=== Task description ===
Reproduce word for word the part of the TodaysArt festival description below, starting at "The productions and" and ending at "Art Exhibition (TADAEX).".
*** Opening of Document section ***
TodaysArt is the annual international festival for Art, Music and Technology in The Hague, Netherlands that takes place in the end of September. It is also the name of the cultural production agency TodaysArt (Stichting The Generator) that produces the festival and other TodaysArt branded events. The festival offers a selection of art and entertainment that can be described as experimental or cutting-edge, while the music program, though varied, usually features a considerable amount of electronic music. The festival is staged in a shifting selection of venues around the city, many of which are usually not used for art or performances.

The artists come from a variety of countries, are tasked by the festival with presenting their creative vision about what Art is Today in terms of music, video and visual arts, film, photography, fashion, performing arts, theatre, contemporary dance and the other disciplines and crossovers that the festival features.

The productions and performances are often made especially for the festival.

== Other events ==
TodaysArt are among the 8 major festivals that make up the We Are Europe association. They collaborate on the SHAPE creative platform along with 15 other festivals, focusing on 48 emerging artists each year. They also interact with other cultural institutions through the International Cities of Advanced Sound.

The festival has collaborated on a long list of events and other festivals, with some bearing the TodaysArt brand. Among such collaborators are the Arts Council of Mongolia at the Ulaanbaatar International Media Art Festival, the Sónar Festival in Barcelona, Insomnia Festival, Nuits Sonores, Intonal Festival, CTM Festival, Rokolectiv Festival REUSE festival in Kuwait National Centre for Contemporary Arts in Moscow, and the Tehran Annual Digital Art Exhibition (TADAEX).
*** Close of Document section ***
*** Opening of Extracted records ***
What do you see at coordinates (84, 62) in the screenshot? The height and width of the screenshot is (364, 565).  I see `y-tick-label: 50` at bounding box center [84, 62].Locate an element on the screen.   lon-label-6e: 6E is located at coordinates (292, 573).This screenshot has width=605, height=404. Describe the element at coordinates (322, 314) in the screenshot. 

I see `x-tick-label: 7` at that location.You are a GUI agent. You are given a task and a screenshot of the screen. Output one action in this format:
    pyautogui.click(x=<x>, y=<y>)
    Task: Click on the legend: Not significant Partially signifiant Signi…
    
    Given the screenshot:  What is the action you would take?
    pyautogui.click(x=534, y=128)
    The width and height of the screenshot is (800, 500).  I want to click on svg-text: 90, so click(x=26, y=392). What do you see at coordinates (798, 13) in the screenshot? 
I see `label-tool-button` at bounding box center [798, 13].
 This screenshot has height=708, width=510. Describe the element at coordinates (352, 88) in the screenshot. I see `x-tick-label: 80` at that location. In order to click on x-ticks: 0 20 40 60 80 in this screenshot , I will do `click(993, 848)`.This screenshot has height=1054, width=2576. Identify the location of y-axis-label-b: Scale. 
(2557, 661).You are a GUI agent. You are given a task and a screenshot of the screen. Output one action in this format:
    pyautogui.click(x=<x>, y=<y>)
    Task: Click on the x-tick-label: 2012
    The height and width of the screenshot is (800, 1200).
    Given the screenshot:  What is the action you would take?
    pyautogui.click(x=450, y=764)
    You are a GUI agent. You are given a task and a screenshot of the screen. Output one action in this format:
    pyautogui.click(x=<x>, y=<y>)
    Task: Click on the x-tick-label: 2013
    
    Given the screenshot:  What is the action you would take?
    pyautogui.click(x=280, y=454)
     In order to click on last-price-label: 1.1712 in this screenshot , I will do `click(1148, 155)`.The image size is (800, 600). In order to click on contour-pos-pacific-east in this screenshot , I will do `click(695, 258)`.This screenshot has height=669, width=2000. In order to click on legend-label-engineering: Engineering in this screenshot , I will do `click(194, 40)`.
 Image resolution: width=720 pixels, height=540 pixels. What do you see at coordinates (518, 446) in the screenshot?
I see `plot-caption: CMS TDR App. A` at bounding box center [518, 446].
*** Close of Extracted records ***
=== Answer to this exercise ===
The productions and performances are often made especially for the festival.

== Other events ==
TodaysArt are among the 8 major festivals that make up the We Are Europe association. They collaborate on the SHAPE creative platform along with 15 other festivals, focusing on 48 emerging artists each year. They also interact with other cultural institutions through the International Cities of Advanced Sound.

The festival has collaborated on a long list of events and other festivals, with some bearing the TodaysArt brand. Among such collaborators are the Arts Council of Mongolia at the Ulaanbaatar International Media Art Festival, the Sónar Festival in Barcelona, Insomnia Festival, Nuits Sonores, Intonal Festival, CTM Festival, Rokolectiv Festival REUSE festival in Kuwait National Centre for Contemporary Arts in Moscow, and the Tehran Annual Digital Art Exhibition (TADAEX).